Community services, however, were left without adequate resources because of a shift in funding from state money for community programs to Medicaid funding, which was followed by federal Medicaid determinations that “safety net” services were ineligible for reimbursement and subsequently disallowed.
Even though the closure of state facilities and the emphasis on care in the community provided millions of dollars in savings to the state, these savings never were shifted to the community to support necessary programs to account for people who moved to West Virginia, thereby increasing service demand.
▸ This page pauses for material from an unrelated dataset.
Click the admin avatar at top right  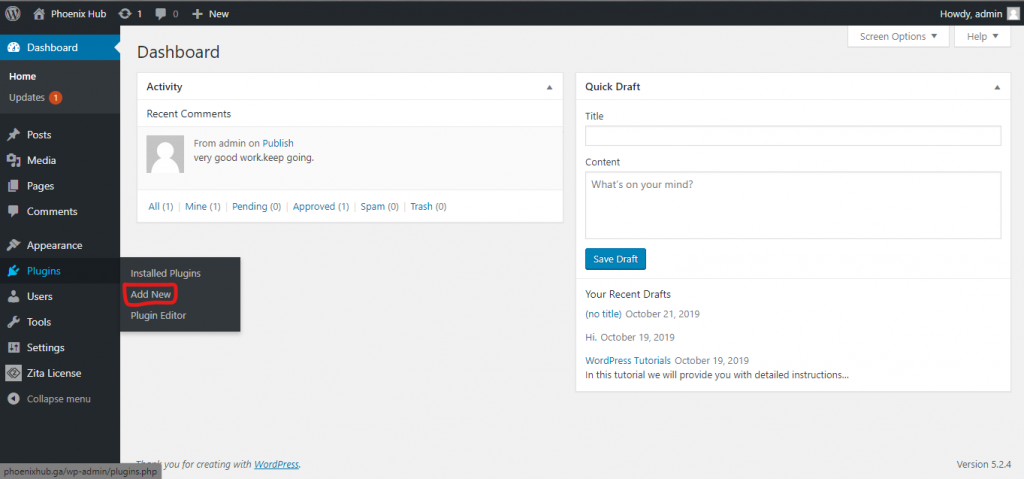point(1012,13)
In this poor funding climate, most of the community behavioral health centers have not been able to provide cost-of-living increases to their staffs in the past five years—for some, it has been ten years. For their most important, hands-on staff, community behavioral health centers are competing with state facilities, nursing homes, and even fast-food restaurants and gas stations. It is almost impossible to retain trained staff and experienced workers for consistent programs.
A compounding factor has been the managed care system that Medicaid contracted with for behavioral health review as part of its negotiations with federal Medicaid officials to resolve the safety net disallowance problem. The role of the managed care company is to review the utilization of the main behavioral health Medicaid services provided by Medicaid providers and prior authorize those major services. The added costs of the extensive assessments and paperwork that the managed care company requires, along with the delay and reduced services that accompany its prior-authorization process, have resulted in a reduction of $31 million for the three cornerstone components of community-based behavioral health programs (the Medicaid Clinic, Rehab, and Targeted Case Management Options) over the past three years. Community programs thus are left with:
no replacement for state funds originally taken away in anticipation of Medicaid funding;
loss of Medicaid funding for essential safety net services;
years without any increase in Medicaid reimbursement for the services it does fund; and
additional costs and service reductions because of managed care.
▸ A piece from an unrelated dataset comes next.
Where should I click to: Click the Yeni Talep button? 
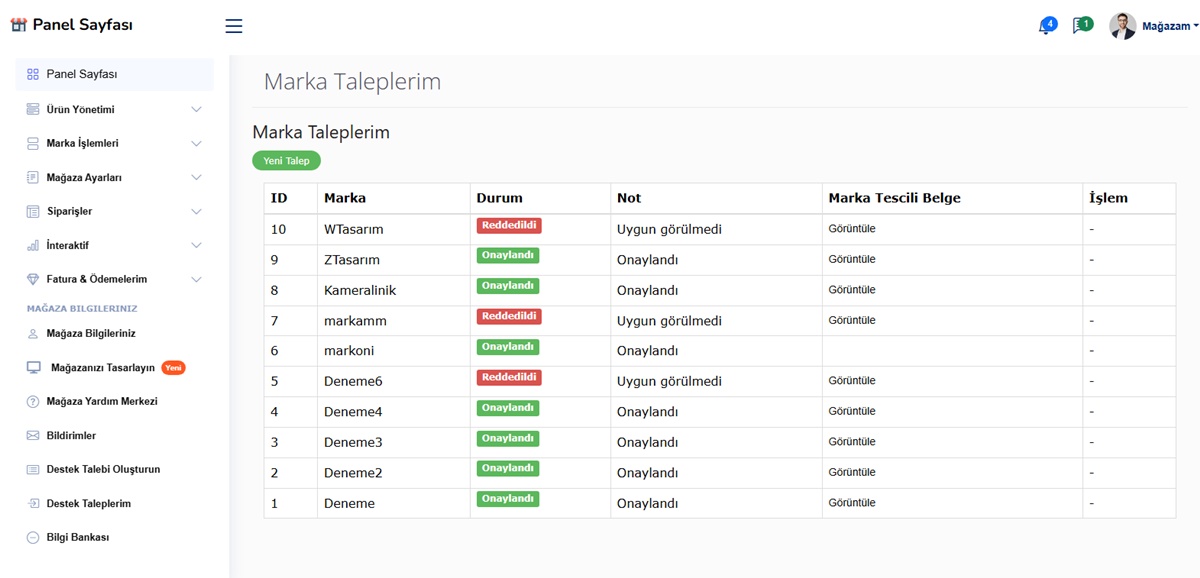point(286,161)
As a result of these pressures, the commitment rates at the remaining inpatient state facilities have increased drastically, and they often are “overbedded” (The two inpatient facilities are JCAHO accredited for a set number of beds, but they are taking in more patients than their accreditation allows them to have filled because they don't have adequate staffing, programs, etc., to meet accreditation standards for the additional patients). The state has been forced to use private hospitals’ psychiatric beds for committed patients, which is more costly. Re-admission rates also have increased significantly. In addition, the number of homeless people with mental illness served by Medicaid increased more than 300% between FY 2001/2002 and FY 2003/2004. People with substance abuse issues have been committed to psychiatric facilities instead of being treated in community programs. And the former director of the state's regional jails was quoted as saying, “The state's prisons and jails have become the new mental institutions for thousands of West Virginians.”
As the dire situation became more obvious and more problems arose, a reporter for the Charleston Gazette, Scott Finn, wrote a series of articles called “Brother's Keeper: West Virginia's Mental Health Crisis,” for which he received a national journalism award. This series brought a lot of attention to the crumbling community service system and pointed out the repercussions. Finn also highlighted remedies that communities were piloting, as well as the need for additional funding or legislation.
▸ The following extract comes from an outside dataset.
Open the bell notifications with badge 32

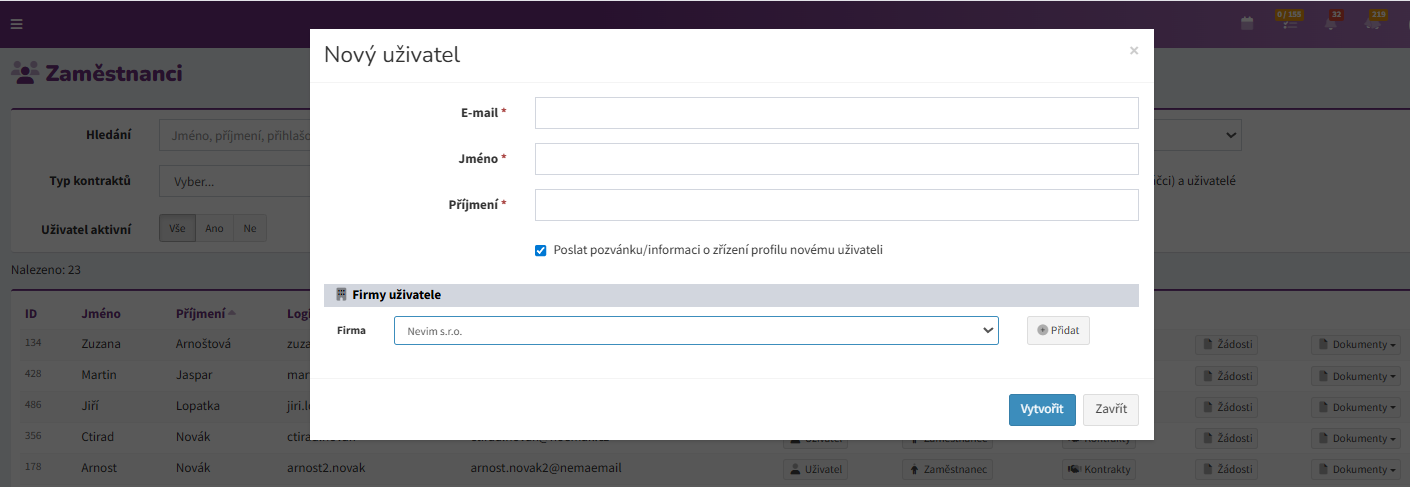click(1331, 23)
As more people learned about the plight of people with mental illness, movement toward system transformation started in the state capital. In December 2005, the West Virginia Behavioral Health Care Providers Association presented a report about problems in the system to the joint House and Senate Legislative Oversight Commission on Health and Human Resources Accountability. House of Delegates member Barbara “Bobbie” Hatfield, with long-standing interest in behavioral health issues had attended training provided by the National Alliance on Mental Illness about the need for development of a state plan for behavioral health expenditures. In addition, this year the governor and secretary of the Department of Health and Human Resources, both facing their second year in office, expressed their support for behavioral health and community programs.
All of these factors came together in one relatively positive session of the legislature this year:
Medicaid received supplemental funding to finish this fiscal year and enough of an increase for the coming year to avoid funding reductions for behavioral healthcare, although no major reimbursement increases are expected.
The governor requested—and the legislature approved—$15 million to address the issue of overbedding and use of private psychiatric beds.
The state allocated $3 million to community behavioral health centers to hire community care coordinators to keep people from being admitted or re-admitted to the two state inpatient psychiatric facilities.